The Appeal Process: Step by Step
Your denial letter must include the specific reason for denial, instructions for how to appeal, and deadlines for filing (typically 60-180 days). If any of this is missing, call your insurance and request it.
Step 1: Gather supporting documentation
For a weight loss medication appeal, you'll typically need:
- Medical records showing your BMI history
- Documentation of weight-related conditions (diabetes, hypertension, sleep apnea, high cholesterol)
- Records of previous weight loss attempts (diets, programs, medications)
- Lab results (A1c, lipid panel, liver function if relevant)
- A letter of medical necessity from your prescribing provider
Step 2: File an internal appeal
This is your first formal appeal, reviewed by your insurance company. Your provider can submit this on your behalf with a detailed appeal letter.
Step 3: Request a peer-to-peer review (optional)
Your provider can request a phone call with the insurance company's medical reviewer to discuss your case directly. This isn't a formal appeal, but it can help clarify the situation or identify what additional documentation is needed.
Step 4: If denied, file an external review
If your internal appeal fails, you have the right to an external review by an independent third party. This is required under the Affordable Care Act for most health plans. The external reviewer is not employed by your insurance company.
How PEAK Handles Denials Differently
At PEAK, we don't treat prior authorization as a checkbox to complete and forget. We treat it as an ongoing advocacy process.
We document thoroughly from the start. Our initial PA submissions include detailed clinical notes, documented BMI, comorbidities, and weight loss history. Many denials happen because the initial submission was incomplete — we aim to get it right the first time.
We appeal when appropriate. If your PA is denied, we review the reason, strengthen the documentation, and file an appeal. We don't assume a denial is final.
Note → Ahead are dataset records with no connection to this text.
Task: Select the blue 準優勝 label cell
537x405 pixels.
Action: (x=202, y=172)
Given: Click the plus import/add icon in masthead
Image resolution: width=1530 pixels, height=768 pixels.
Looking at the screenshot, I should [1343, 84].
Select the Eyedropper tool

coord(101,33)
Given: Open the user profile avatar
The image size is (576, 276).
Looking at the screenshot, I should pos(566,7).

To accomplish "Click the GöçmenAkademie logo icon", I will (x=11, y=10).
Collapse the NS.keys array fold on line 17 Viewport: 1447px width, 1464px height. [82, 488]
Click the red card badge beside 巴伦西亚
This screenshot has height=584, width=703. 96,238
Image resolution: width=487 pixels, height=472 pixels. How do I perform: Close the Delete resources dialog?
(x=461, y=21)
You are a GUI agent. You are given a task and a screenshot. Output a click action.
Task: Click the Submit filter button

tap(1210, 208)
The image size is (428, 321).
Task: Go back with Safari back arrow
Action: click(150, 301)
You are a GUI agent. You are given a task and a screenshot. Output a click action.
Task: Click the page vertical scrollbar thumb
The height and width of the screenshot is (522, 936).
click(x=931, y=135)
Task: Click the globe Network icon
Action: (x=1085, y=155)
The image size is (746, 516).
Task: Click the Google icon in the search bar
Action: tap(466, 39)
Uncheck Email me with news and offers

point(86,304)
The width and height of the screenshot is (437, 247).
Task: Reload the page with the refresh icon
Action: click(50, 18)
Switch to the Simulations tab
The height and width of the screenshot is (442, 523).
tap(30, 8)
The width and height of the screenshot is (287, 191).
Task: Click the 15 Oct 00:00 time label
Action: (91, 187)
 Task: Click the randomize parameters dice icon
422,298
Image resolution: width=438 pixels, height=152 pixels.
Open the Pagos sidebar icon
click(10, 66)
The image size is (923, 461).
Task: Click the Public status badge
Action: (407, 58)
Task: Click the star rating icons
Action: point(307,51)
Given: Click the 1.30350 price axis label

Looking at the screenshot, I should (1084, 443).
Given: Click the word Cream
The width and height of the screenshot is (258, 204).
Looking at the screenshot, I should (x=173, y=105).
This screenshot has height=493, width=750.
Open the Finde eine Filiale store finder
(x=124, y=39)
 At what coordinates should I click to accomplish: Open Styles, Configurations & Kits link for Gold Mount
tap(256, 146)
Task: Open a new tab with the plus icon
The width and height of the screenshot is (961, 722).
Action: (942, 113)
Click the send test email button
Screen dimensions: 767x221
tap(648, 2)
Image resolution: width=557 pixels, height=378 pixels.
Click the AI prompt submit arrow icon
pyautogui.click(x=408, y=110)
We do peer-to-peer reviews. Our providers are willing to get on the phone with insurance medical reviewers to advocate for your coverage.
We explore alternatives. If one medication is denied, another may be covered — for example, Zepbound instead of Wegovy, or vice versa. We can pivot. If the cardiovascular indication applies to you, we can reframe the request. If self-pay becomes necessary, we'll help you find the best pricing.
What If Your Appeal Fails?
Sometimes, despite best efforts, insurance won't cover your medication. If that happens, you still have options:
Consider alternative medications. Different medications have different formulary placement. Your insurance may cover Wegovy but not Zepbound, or Zepbound but not Wegovy. Mounjaro, Saxenda, Contrave, and phentermine are additional options your provider can evaluate.
Cardiovascular indication. If you have established cardiovascular disease (history of heart attack, stroke, or peripheral artery disease), Wegovy is FDA-approved to reduce cardiovascular risk. This may qualify for coverage even when weight loss is excluded.
Self-pay options. Manufacturers offer savings programs and patient assistance that can significantly reduce out-of-pocket costs. Novo Nordisk offers NovoCare Pharmacy for Wegovy, and Eli Lilly offers a savings card for Zepbound. Your PEAK team can help you find the best pricing.
Important safety information: Each weight loss medication has its own safety profile, contraindications, and boxed warnings. Discuss your full medical history with your clinician before starting or switching treatment.
PEAK accepts commercial insurance and TRICARE. We do not accept Medicare or Medicaid, including Medicare Advantage and Medicaid managed care plans.